--- Supplied data ---

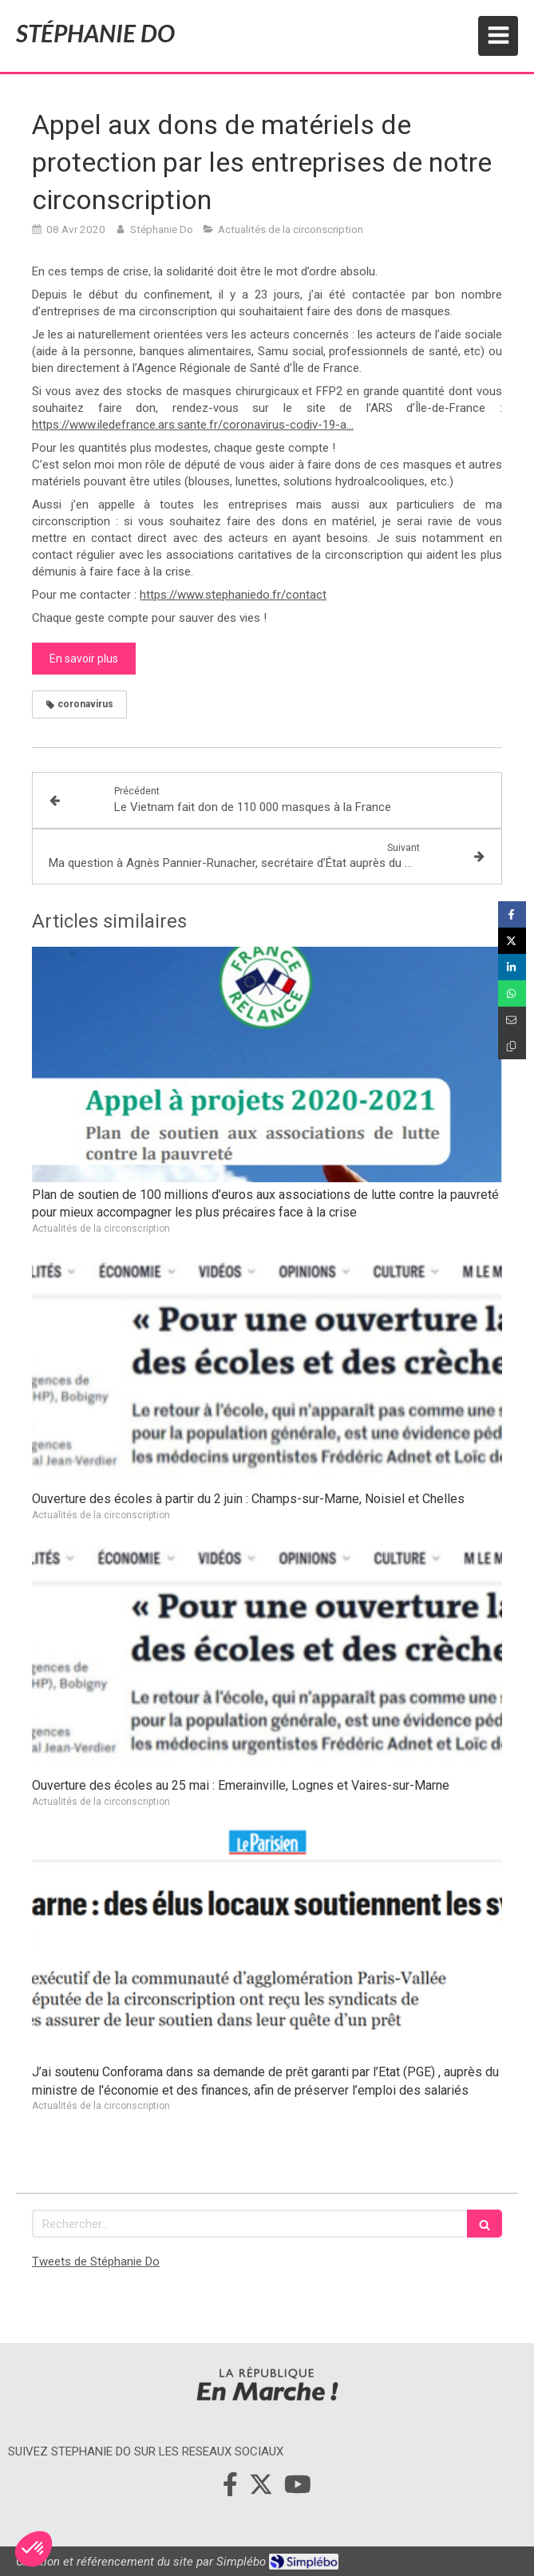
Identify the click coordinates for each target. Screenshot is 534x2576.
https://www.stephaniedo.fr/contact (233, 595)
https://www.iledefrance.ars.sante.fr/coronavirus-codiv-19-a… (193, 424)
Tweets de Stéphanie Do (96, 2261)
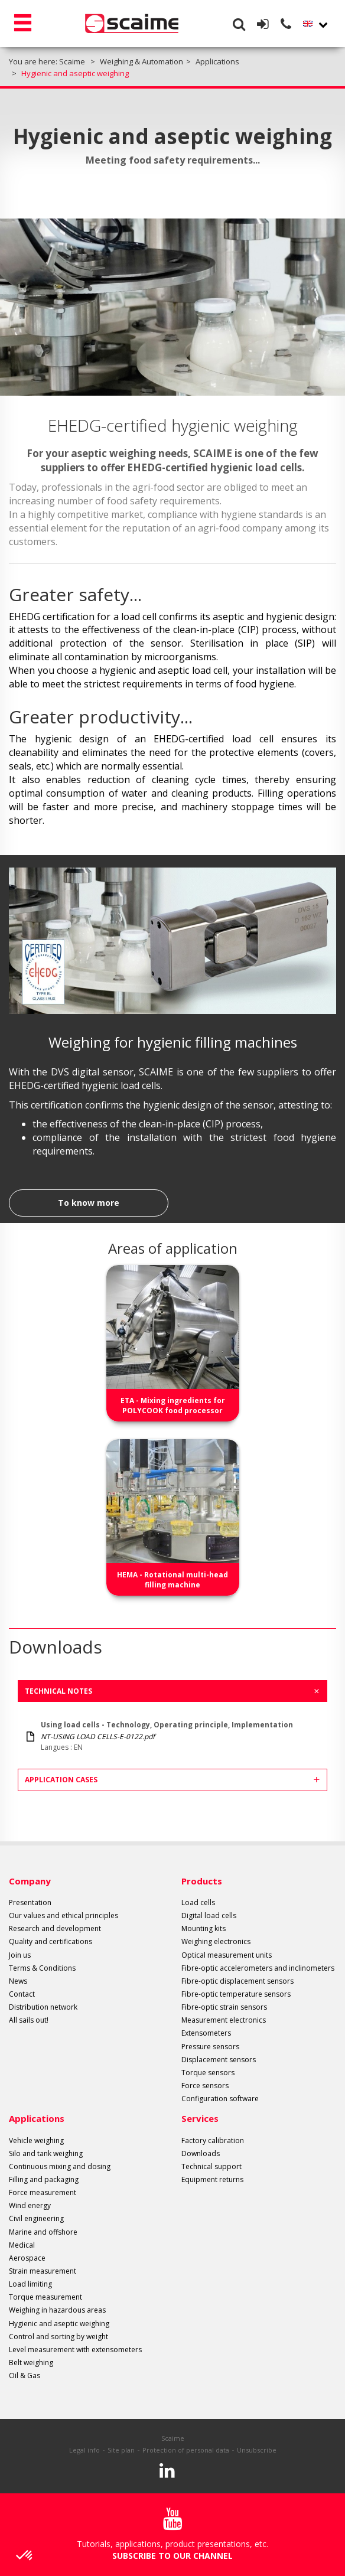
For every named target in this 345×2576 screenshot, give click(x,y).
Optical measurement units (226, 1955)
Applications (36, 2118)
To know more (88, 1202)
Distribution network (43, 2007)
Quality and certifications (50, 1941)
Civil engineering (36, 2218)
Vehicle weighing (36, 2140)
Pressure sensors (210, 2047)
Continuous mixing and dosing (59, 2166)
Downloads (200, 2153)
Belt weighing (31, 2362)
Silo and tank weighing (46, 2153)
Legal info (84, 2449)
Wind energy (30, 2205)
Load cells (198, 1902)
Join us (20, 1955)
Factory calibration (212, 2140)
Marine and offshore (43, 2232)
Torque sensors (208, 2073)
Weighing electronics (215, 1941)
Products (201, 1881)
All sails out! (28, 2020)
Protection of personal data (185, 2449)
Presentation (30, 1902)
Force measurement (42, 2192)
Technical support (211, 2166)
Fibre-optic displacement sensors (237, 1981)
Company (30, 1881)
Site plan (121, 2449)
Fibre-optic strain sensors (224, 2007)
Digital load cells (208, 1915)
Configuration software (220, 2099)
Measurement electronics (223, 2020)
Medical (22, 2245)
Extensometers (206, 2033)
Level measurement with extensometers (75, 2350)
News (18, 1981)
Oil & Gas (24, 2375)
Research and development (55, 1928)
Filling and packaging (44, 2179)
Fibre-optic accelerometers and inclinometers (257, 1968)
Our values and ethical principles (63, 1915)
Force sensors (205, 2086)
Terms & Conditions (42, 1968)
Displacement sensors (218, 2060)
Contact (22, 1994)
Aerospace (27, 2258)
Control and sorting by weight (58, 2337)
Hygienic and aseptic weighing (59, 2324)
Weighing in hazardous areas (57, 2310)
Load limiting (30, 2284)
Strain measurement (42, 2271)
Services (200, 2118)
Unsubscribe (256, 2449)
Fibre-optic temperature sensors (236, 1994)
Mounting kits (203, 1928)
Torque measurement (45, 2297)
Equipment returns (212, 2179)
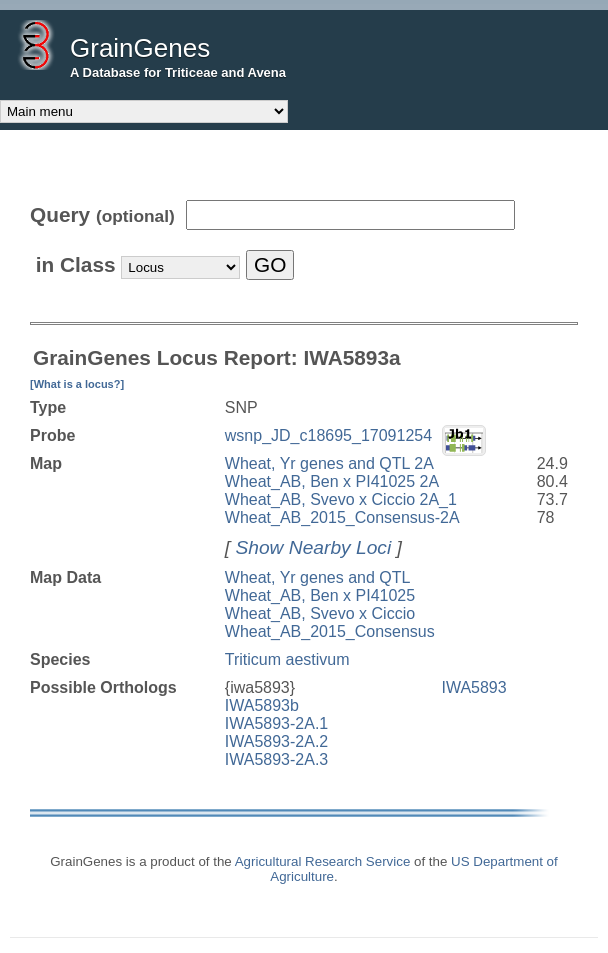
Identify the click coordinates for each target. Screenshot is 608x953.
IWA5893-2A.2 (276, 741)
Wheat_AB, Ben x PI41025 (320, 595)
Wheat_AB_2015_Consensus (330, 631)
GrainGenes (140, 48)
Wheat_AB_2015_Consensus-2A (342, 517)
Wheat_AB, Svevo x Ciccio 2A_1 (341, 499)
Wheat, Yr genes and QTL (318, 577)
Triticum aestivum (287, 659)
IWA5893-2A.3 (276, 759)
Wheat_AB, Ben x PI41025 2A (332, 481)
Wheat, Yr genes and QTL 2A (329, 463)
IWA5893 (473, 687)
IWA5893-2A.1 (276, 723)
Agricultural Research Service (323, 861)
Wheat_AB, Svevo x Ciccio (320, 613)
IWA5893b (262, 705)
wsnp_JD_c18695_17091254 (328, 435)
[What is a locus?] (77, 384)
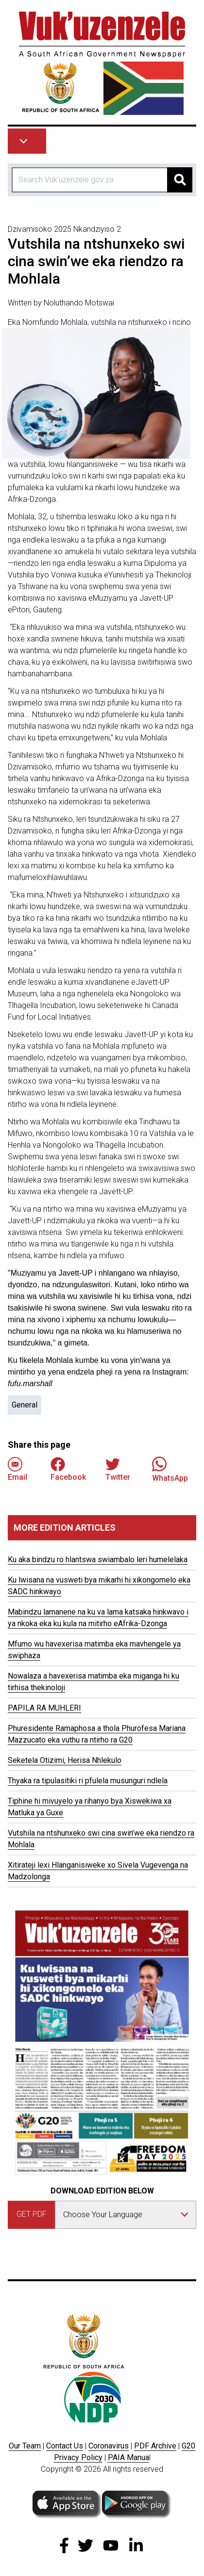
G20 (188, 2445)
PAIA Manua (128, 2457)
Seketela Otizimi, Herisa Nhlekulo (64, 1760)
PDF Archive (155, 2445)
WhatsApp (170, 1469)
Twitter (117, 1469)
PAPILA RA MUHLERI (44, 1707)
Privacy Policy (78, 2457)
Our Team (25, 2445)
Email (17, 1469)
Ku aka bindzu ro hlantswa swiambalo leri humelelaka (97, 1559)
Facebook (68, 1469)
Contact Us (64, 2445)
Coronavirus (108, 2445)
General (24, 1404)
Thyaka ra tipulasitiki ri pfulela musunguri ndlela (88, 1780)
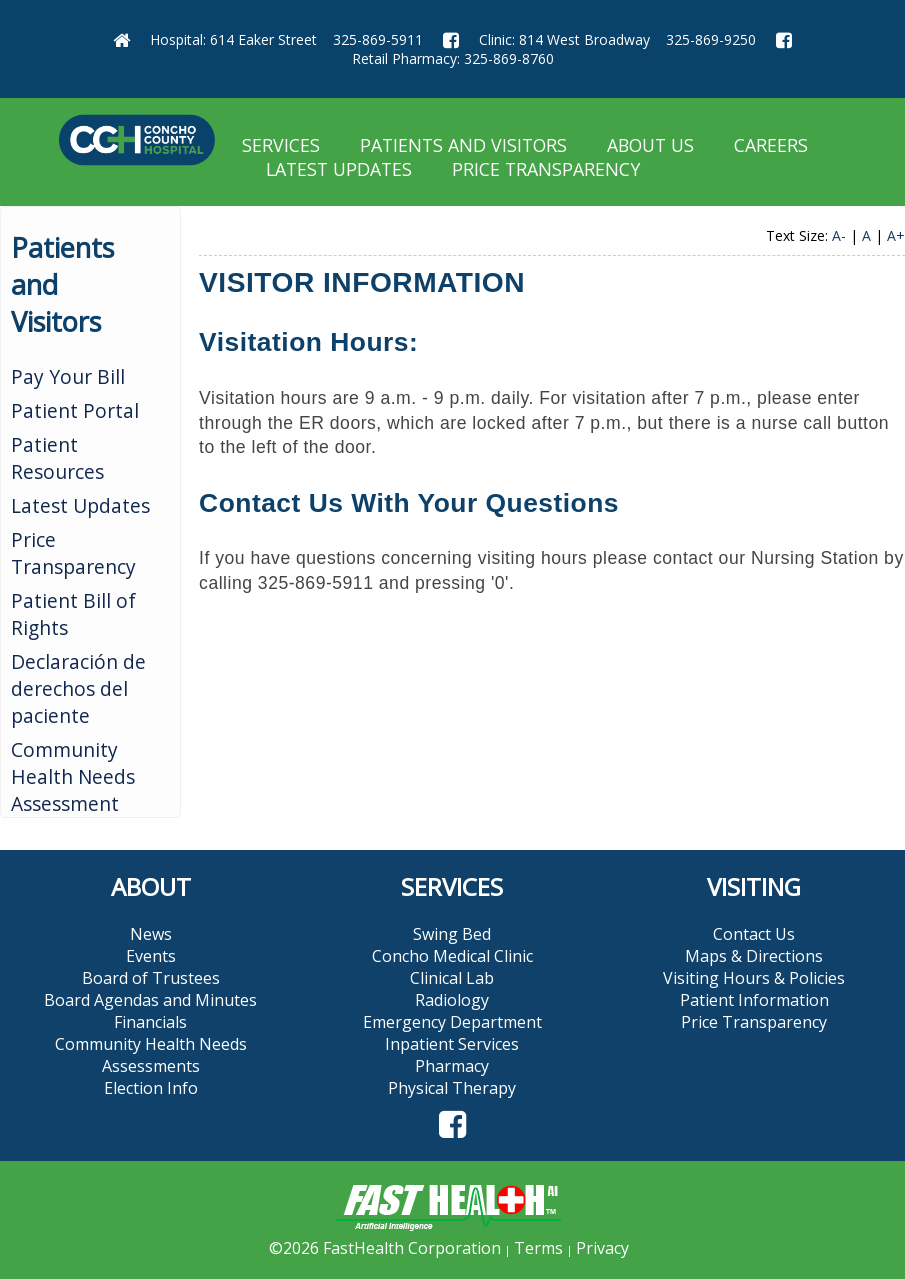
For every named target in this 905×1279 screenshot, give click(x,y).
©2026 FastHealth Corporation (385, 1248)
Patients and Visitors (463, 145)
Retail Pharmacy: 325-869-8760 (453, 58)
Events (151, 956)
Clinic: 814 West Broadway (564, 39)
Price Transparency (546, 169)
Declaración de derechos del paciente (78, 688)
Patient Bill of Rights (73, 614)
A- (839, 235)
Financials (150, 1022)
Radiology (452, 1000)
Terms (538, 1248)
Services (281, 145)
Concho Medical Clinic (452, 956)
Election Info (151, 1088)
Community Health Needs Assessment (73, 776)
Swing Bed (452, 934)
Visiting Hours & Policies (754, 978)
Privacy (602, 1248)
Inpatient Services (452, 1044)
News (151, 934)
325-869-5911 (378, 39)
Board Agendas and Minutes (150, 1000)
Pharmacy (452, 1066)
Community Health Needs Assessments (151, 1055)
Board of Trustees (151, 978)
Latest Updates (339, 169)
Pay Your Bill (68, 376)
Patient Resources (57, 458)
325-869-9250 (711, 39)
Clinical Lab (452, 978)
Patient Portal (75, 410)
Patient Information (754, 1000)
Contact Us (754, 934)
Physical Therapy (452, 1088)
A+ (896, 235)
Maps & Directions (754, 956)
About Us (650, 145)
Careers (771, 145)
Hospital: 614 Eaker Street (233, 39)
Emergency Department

---

• [Exercise requirements]:
A copy of each line in the data above that holds the string "Research" is needed.

• [Task solution]:
Research and development (55, 1928)
Agricultural Research Service (323, 861)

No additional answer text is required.